[PROBLEM TO SOLVE]: Filter the records down to the lines that hold the word "width", and copy each of those lines.

[DATASET EXTRACT]:
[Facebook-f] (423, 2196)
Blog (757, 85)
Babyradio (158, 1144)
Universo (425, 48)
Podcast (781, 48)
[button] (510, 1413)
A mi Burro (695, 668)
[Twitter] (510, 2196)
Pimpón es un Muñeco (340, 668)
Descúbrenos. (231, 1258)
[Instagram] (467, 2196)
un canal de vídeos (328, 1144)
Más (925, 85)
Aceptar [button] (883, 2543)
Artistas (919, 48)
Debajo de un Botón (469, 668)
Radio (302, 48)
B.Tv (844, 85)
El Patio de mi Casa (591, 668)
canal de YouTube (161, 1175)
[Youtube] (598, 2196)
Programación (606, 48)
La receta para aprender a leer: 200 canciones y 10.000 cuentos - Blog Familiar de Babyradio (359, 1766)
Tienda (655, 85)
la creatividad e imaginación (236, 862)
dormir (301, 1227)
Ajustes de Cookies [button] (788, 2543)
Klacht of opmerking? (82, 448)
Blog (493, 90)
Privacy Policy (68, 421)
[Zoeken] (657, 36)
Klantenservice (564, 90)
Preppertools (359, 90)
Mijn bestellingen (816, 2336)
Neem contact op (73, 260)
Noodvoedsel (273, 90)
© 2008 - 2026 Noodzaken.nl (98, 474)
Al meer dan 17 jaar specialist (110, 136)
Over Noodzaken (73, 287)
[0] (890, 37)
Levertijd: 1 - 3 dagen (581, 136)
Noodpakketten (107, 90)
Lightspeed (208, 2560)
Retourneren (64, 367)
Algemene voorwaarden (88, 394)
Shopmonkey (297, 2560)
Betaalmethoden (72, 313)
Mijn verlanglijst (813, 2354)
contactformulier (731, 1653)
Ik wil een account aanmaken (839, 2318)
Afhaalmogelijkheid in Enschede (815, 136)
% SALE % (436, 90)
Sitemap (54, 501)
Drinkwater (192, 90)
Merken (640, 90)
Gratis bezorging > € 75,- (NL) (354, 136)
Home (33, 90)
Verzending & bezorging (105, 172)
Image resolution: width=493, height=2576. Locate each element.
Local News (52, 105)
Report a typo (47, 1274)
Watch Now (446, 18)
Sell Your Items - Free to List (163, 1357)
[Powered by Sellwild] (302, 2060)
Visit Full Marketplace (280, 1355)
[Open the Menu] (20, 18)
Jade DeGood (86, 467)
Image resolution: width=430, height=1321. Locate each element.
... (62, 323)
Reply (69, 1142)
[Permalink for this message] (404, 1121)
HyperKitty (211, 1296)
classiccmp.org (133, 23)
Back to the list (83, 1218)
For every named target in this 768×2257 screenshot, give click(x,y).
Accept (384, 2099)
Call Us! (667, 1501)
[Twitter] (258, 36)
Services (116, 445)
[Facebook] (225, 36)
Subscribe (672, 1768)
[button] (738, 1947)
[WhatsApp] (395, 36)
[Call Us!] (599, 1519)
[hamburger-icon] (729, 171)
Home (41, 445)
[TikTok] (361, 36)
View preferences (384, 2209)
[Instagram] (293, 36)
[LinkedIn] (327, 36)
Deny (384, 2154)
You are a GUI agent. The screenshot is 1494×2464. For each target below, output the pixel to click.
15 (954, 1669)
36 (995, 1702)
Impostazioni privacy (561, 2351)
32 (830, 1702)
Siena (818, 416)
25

[OUTPUT FOR THIS TASK]:
Image resolution: width=493, height=2576. Locate each element.
Image resolution: width=430, height=1321. Locate each element.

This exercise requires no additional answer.